Una vulnerabilità parallela della supply chain
L'attacco whoAMI condivide somiglianze con le tecniche di confusione delle dipendenze osservate nello sviluppo software. In un attacco di confusione delle dipendenze, un aggressore pubblica un pacchetto con lo stesso nome di una dipendenza software interna, ingannando i sistemi di compilazione e facendogli scaricare il pacchetto contraffatto. Analogamente, nel caso di whoAMI, l'aggressore sostituisce un'AMI attendibile con una sosia, consentendogli di introdurre modifiche non autorizzate all'interno dei sistemi ospitati nel cloud.

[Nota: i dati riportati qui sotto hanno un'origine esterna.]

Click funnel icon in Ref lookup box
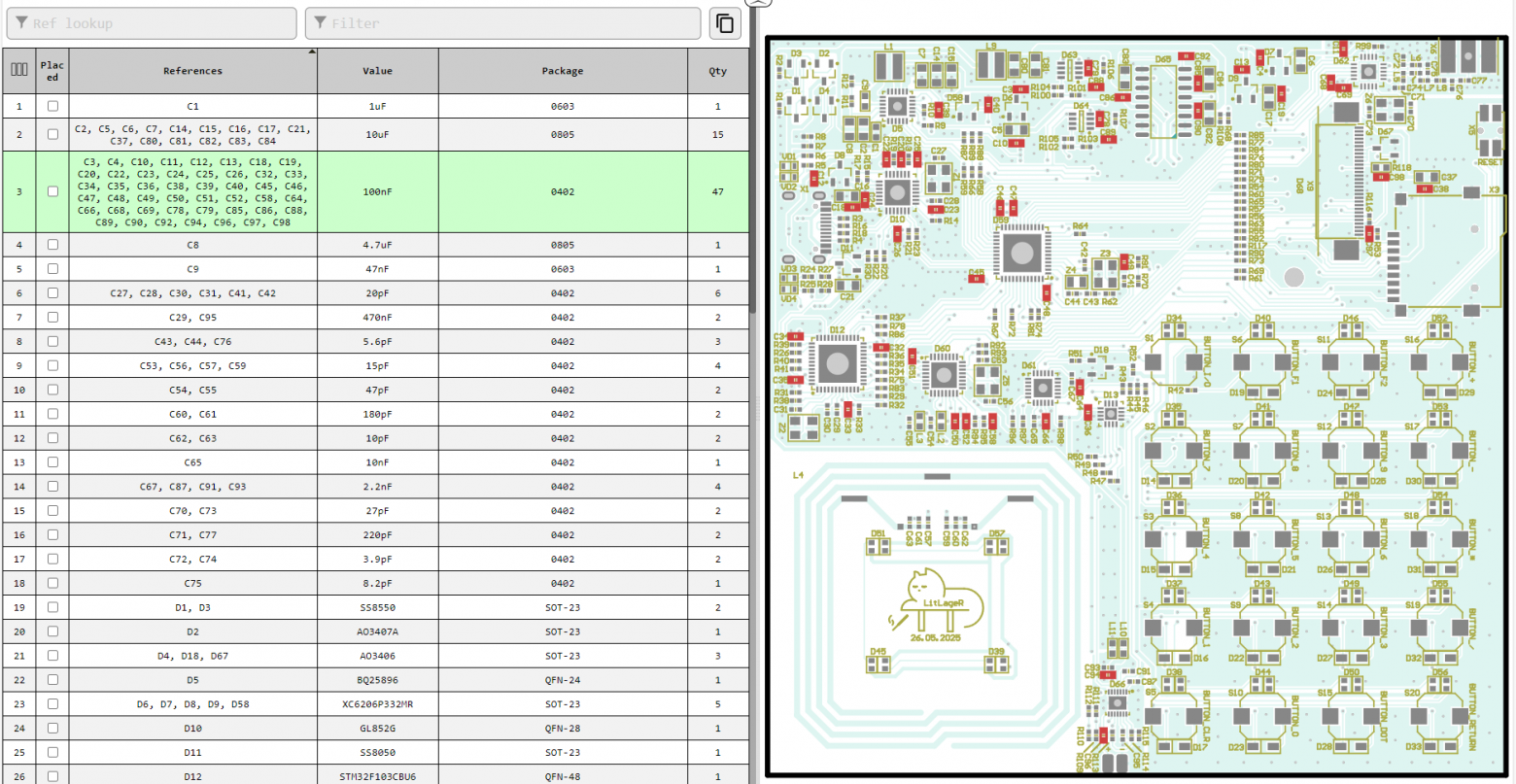Screen dimensions: 1516x784 pyautogui.click(x=21, y=23)
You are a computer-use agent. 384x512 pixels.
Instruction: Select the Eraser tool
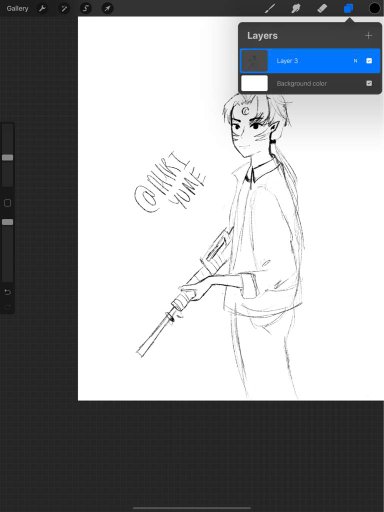(322, 8)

Sforzi di rilevamento e risposta
Gli analisti della sicurezza che hanno indagato sul problema hanno scoperto che una piccola percentuale di organizzazioni che utilizzano AWS è stata interessata da questo schema di attacco. Il problema è stato segnalato ad AWS a metà settembre 2024 e AWS lo ha risolto nel giro di pochi giorni. AWS ha dichiarato che non ci sono prove che suggeriscano che questa tecnica sia stata sfruttata al di fuori di attività di ricerca sulla sicurezza autorizzate.

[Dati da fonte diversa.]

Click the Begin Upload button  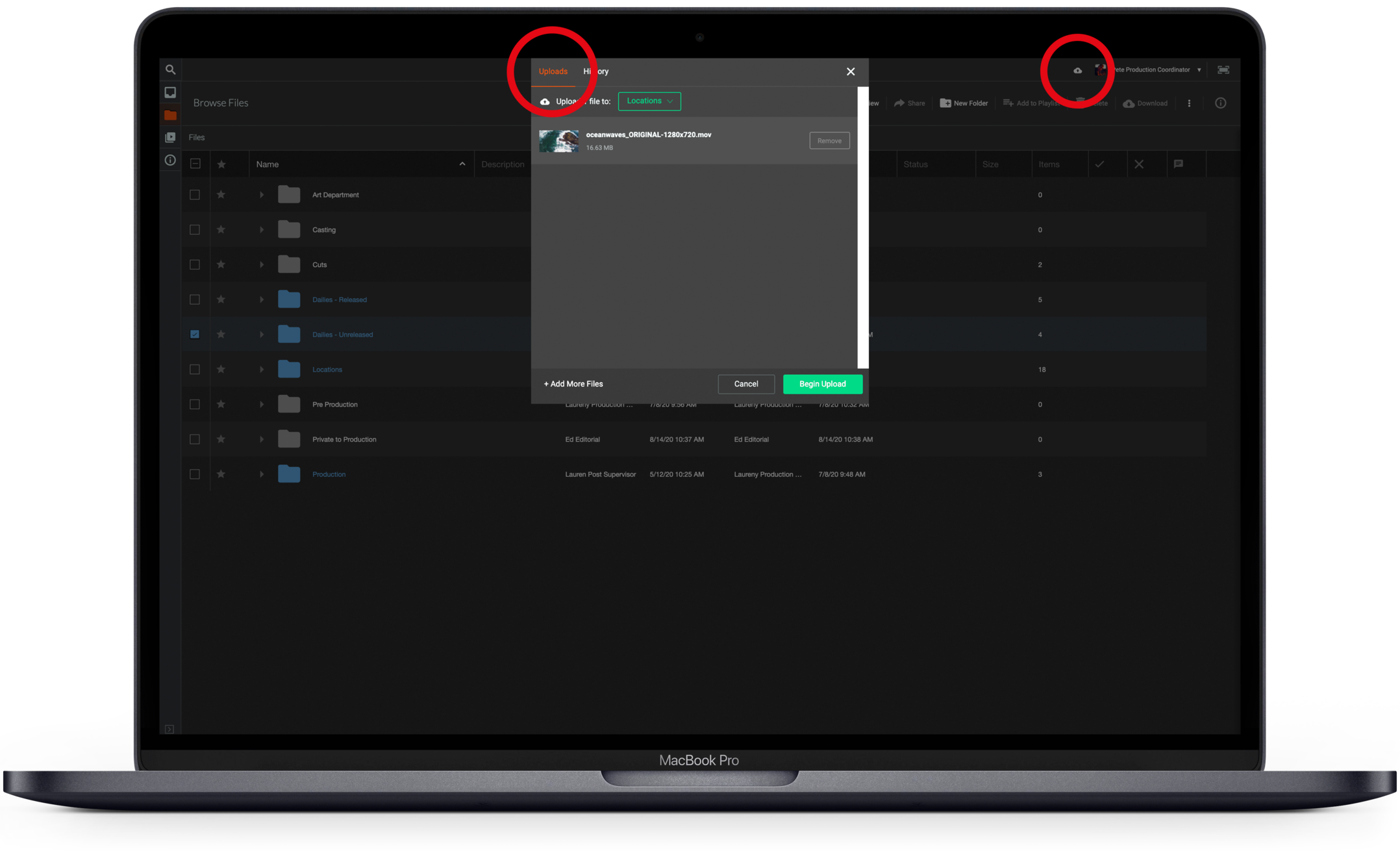pyautogui.click(x=822, y=384)
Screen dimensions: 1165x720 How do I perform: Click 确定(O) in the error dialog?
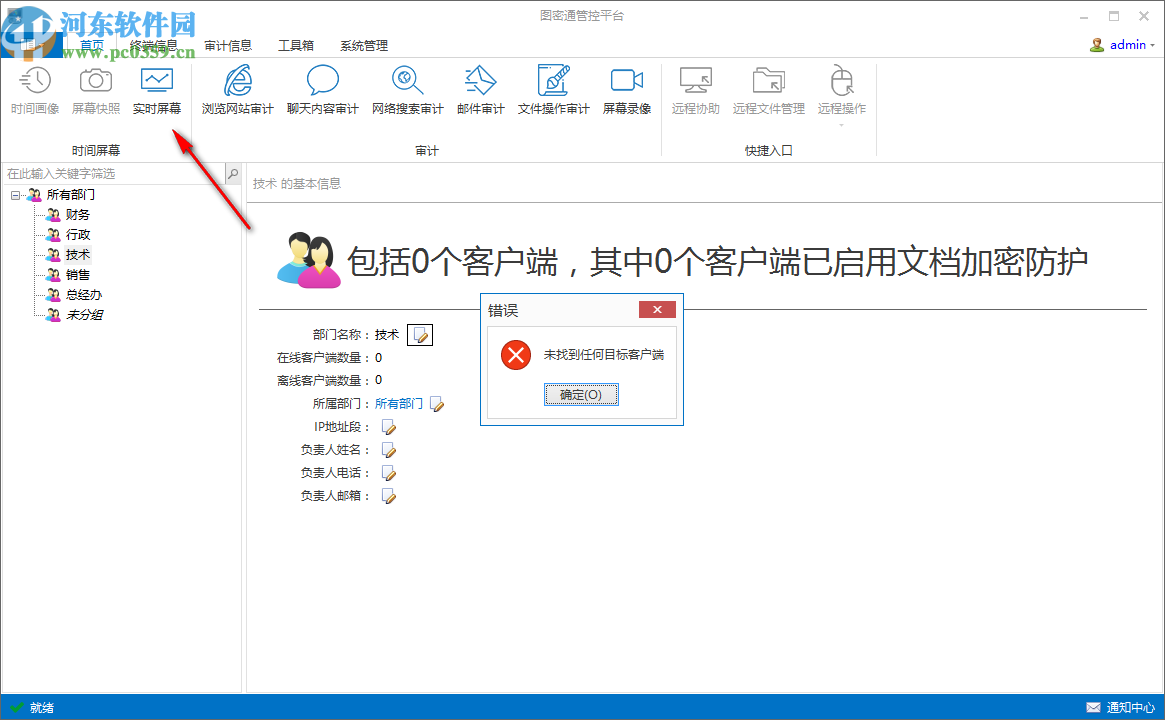[x=581, y=394]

In risposta alla scoperta, AWS ha introdotto una nuova funzionalità di sicurezza denominata Allowed AMIs. Questa impostazione consente agli utenti di definire quali AMI possono essere utilizzate nei loro account, riducendo il rischio di selezionare inavvertitamente immagini non verificate. Inoltre, strumenti infrastructure-as-code come Terraform hanno iniziato a emettere avvisi quando il parametro "most_recent = true" viene utilizzato senza specificare un proprietario AMI, con piani per imporre una convalida più rigorosa nelle versioni future.
Rafforzamento delle pratiche di sicurezza del cloud
Per ridurre al minimo l'esposizione a tali tattiche, le organizzazioni che gestiscono ambienti AWS dovrebbero rivedere i loro processi di recupero AMI e assicurarsi che tutte le ricerche specifichino un ID proprietario o un elenco AMI approvato. Incorporando le best practice di sicurezza come:
- Implementazione di rigorosi controlli di accesso sulla selezione AMI
- Controllo regolare delle configurazioni cloud
- Utilizzo delle funzionalità di sicurezza AWS come le AMI consentite
- Applicazione di soluzioni di monitoraggio per rilevare distribuzioni insolite
Colmando queste lacune, le aziende possono ridurre la probabilità di cadere vittime di minacce di confusione di nome come whoAMI e migliorare la sicurezza complessiva della loro infrastruttura basata su cloud.